This is deceptively compelling. At first glance, the
ape men, broken english, and doctrine that all animals
converge on the perfect (evidently white) human form
feels teleological with a distinct flavor of eugenics.
But as the film progresses, it builds out a much more
nuanced narrative. "Are we not men?" cry the
islanders, taught this mantra by Moreau himself. But
Moreau does not truly want them to see themselves as
fully human. To him they are at their most compelling,
and their most useful, as a sub-human who will do his
bidding without ever being his equal.
Although Moreau's work isn't precisely secret, he is
coy about it, and when he speaks to the mainland about
the other inhabitants of his island he refers to them
as "the natives". This gives away the allegory: Moreau
is a colonizer and the beast-men his colonized
subjects. Whatever he has given them has come with a
terrible price: not just subservience but subhumanity.

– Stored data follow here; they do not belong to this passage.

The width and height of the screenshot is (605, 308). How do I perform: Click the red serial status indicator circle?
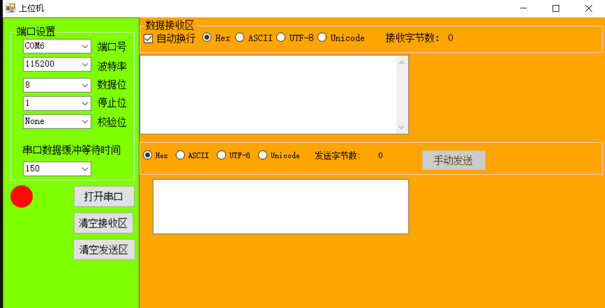click(22, 196)
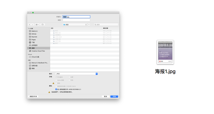Viewport: 214px width, 114px height.
Task: Toggle the Alpha 通道 checkbox
Action: click(56, 80)
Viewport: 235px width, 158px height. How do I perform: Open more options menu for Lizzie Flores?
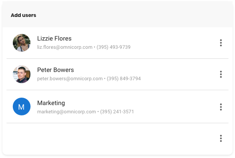point(221,43)
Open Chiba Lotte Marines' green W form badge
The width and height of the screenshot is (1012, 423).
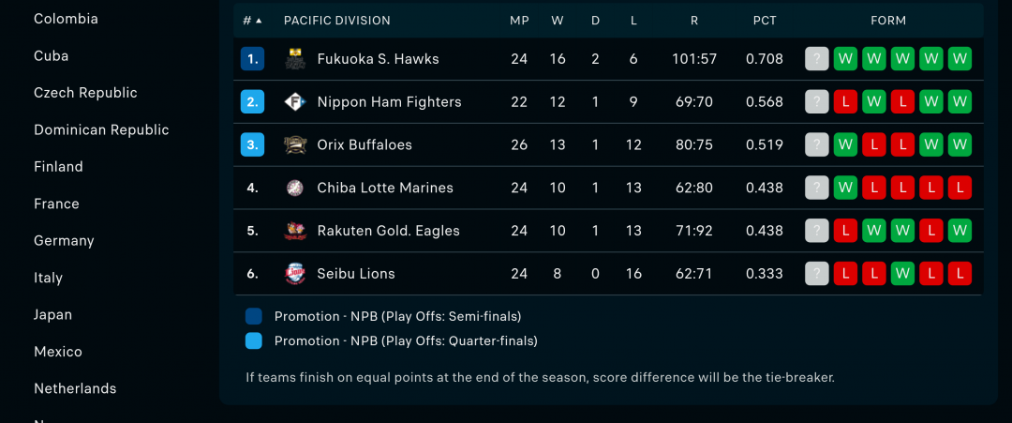845,188
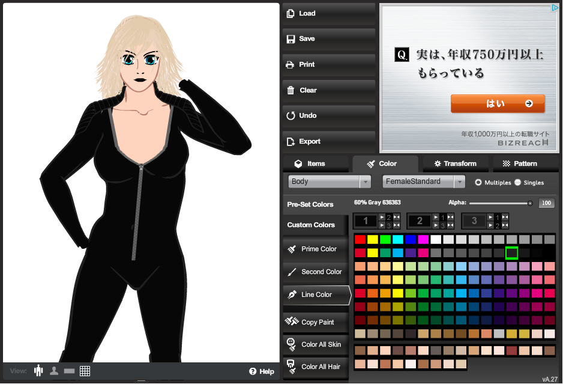Switch to the Transform tab
Viewport: 563px width, 384px height.
pos(456,163)
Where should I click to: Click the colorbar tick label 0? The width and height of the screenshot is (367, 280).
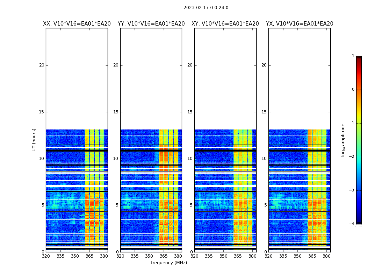pyautogui.click(x=353, y=90)
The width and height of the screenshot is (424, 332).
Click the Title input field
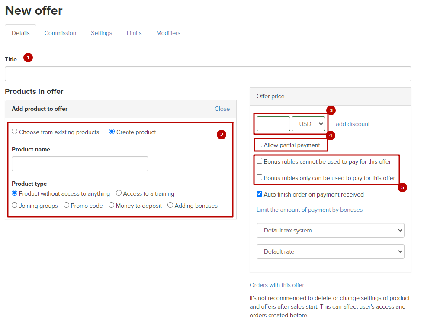coord(208,74)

When Bela Lugosi's striking Speaker of the Law accuses
Moreau of making them "not men but things", I hear it
not as a tired admonishment to avoid meddling in the
natural order, but as a claim that it is Moreau
himself—despite his vaunted laws—who prevented them
from becoming fully human.
It's telling that where H. G. Wells's novel is
structured around the tendency of beast-men to revert
to their bestial instinct, the film pushes this thread
far into the background. The climax of the plot is no
longer driven by instinctual violence, but by words:
the Speaker of the Law confronts Moreau and declares
his laws void because they are built on lies and
hypocrisy. In their way, the beast-men are more
rational than Moreau himself. The film ends by
challenging the core dichotomy between "beast" and
"man" at its root and suggesting (surprisingly deftly
for a film made within Wells's lifetime) that the
concept of "sub-humanity" is itself inhuman.